インドネシアのジョコ大統領(8月16日)|Tatan Syuflana / AP Photo

 21世紀の初め、米国は世界の警察官を自称し、当時のブッシュ政権は自由や人権、民主主義など米国の伝統的価値観を世界に拡大させる政策を重視していた。しかし、いまの米国は世界の警察官からの引退を宣言し、イラクやアフガニスタンから米軍を撤退させ、ロシアによるウクライナ侵攻前から軍事的介入はしない姿勢を示していた。プーチン大統領がウクライナ侵攻を決断した政治的背景には、米軍の非介入姿勢があったとみる専門家も少なくない。

◆激化する陣営同士の対立
 そして、米中による戦略的競争は長期的に続くことは間違いなく、インド太平洋はその最前線となるだろう。中台関係は冷え込みの一途を辿っているが、米国は依然として「あいまい戦略(軍事介入するかどうか明確にしない)」を維持しており、軍事的懸念は拭いきれない。また、米国は中国やロシアに対抗するため同盟国や友好国との結束を強化している。6月のG7サミットでは、途上国向けのインフラ整備に、G7全体で2027年までに6000億ドルの投資を実施していく政策を打ち出し、日本、米国、オーストラリア、インドの4ヶ国で構成される協力枠組みクアッドは5月、自由で開かれたインド太平洋の実現に向け、今後5年間で同地域のインフラ整備に500億ドル以上の支援や投資を目指す方針を発表した。これらの大規模な支援策は、途上国への大規模な経済援助を続ける中国による一帯一路構想に対抗する狙いがある。

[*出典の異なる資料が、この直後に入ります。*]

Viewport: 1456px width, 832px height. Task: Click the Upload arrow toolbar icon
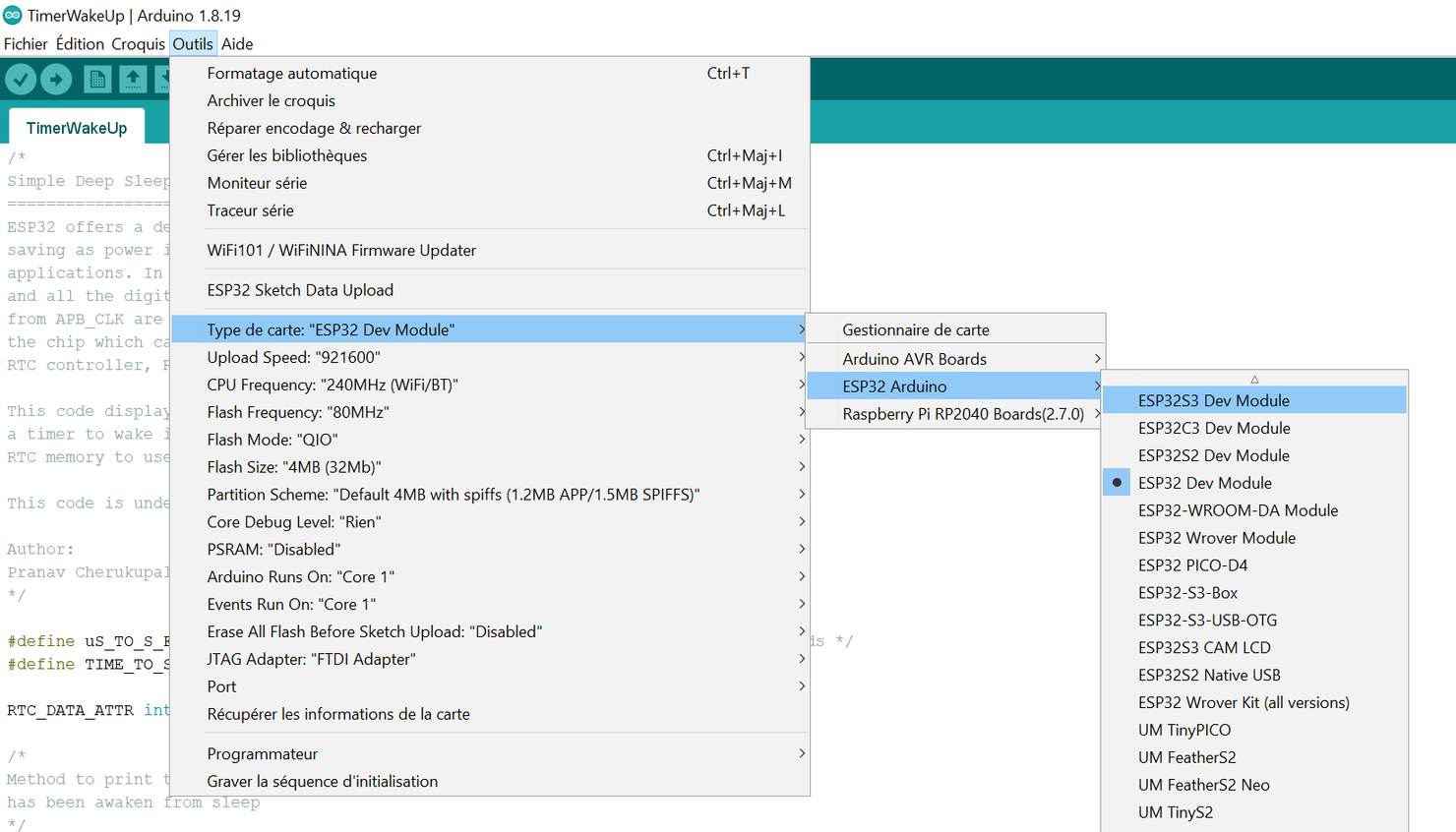pos(56,79)
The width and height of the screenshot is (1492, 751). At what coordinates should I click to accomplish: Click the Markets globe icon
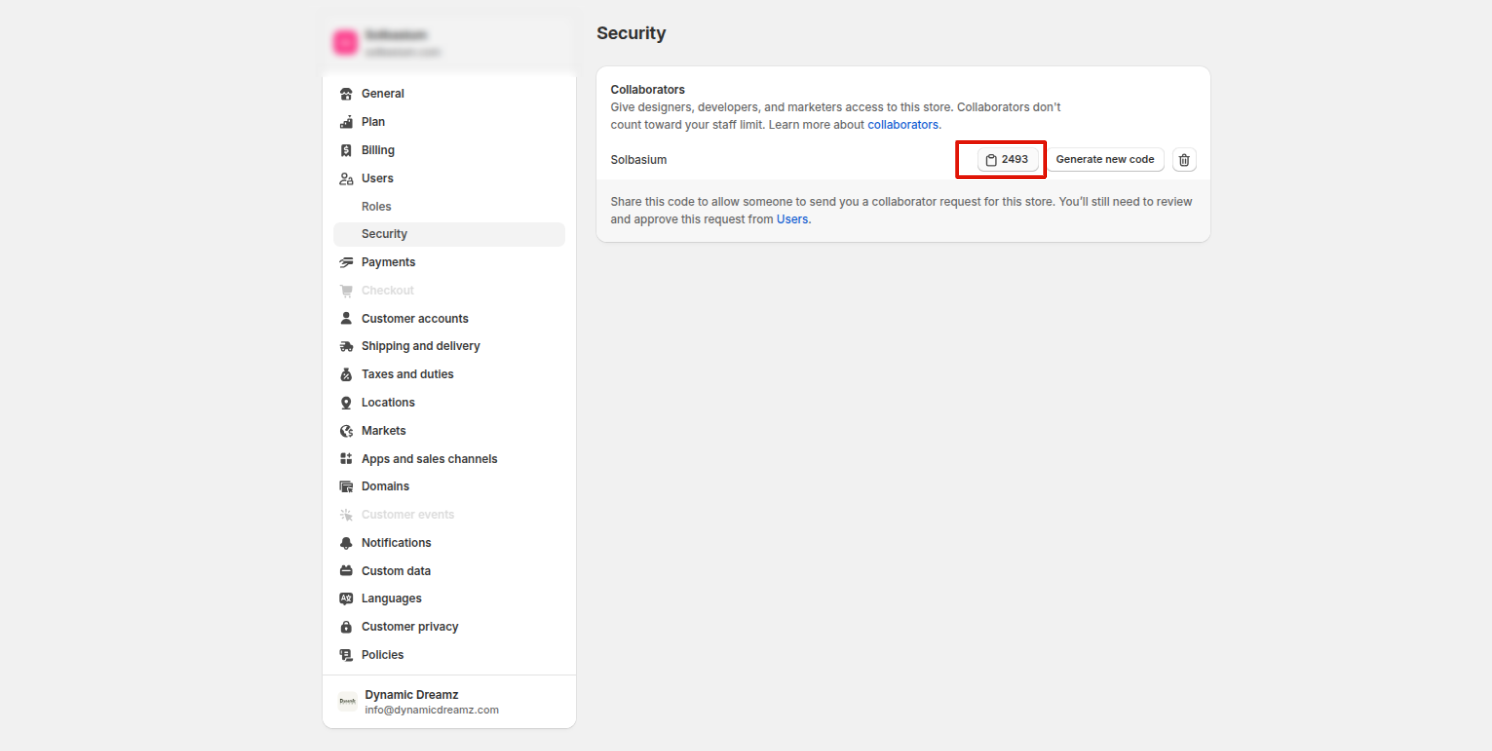pyautogui.click(x=346, y=431)
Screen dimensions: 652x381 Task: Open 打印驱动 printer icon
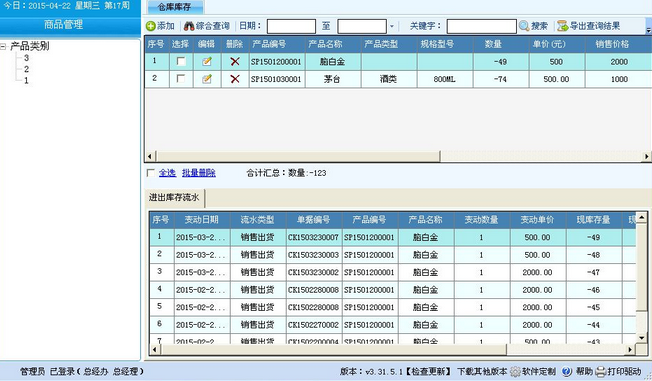(x=601, y=371)
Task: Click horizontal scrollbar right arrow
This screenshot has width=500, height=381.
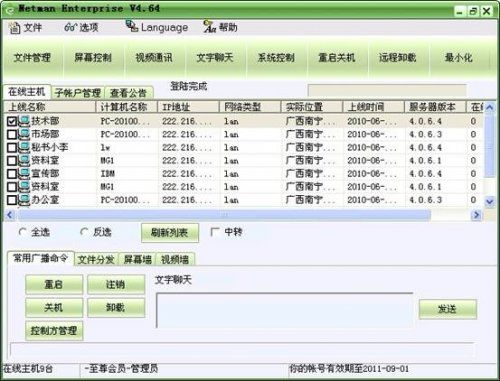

 このような国際構造からは、米国の影響力の相対的低下だけでなく、米国主導の欧米陣営と中ロを軸とする非欧米陣営という、2つの大きな陣営同士の地固めが進んでいるように見える。当然ながらそれはマクロ的な見方で、欧米各国によって中国、ロシアへの認識に差があることも事実で、ミクロ的には2国間関係が毛細血管のように存在し、非常に複雑な構図ではある。しかし、欧米と対立する世界が国際政治、国際経済のなかで影響力を拡大していることは事実で、まさに新冷戦と言える環境が色濃くなってきている。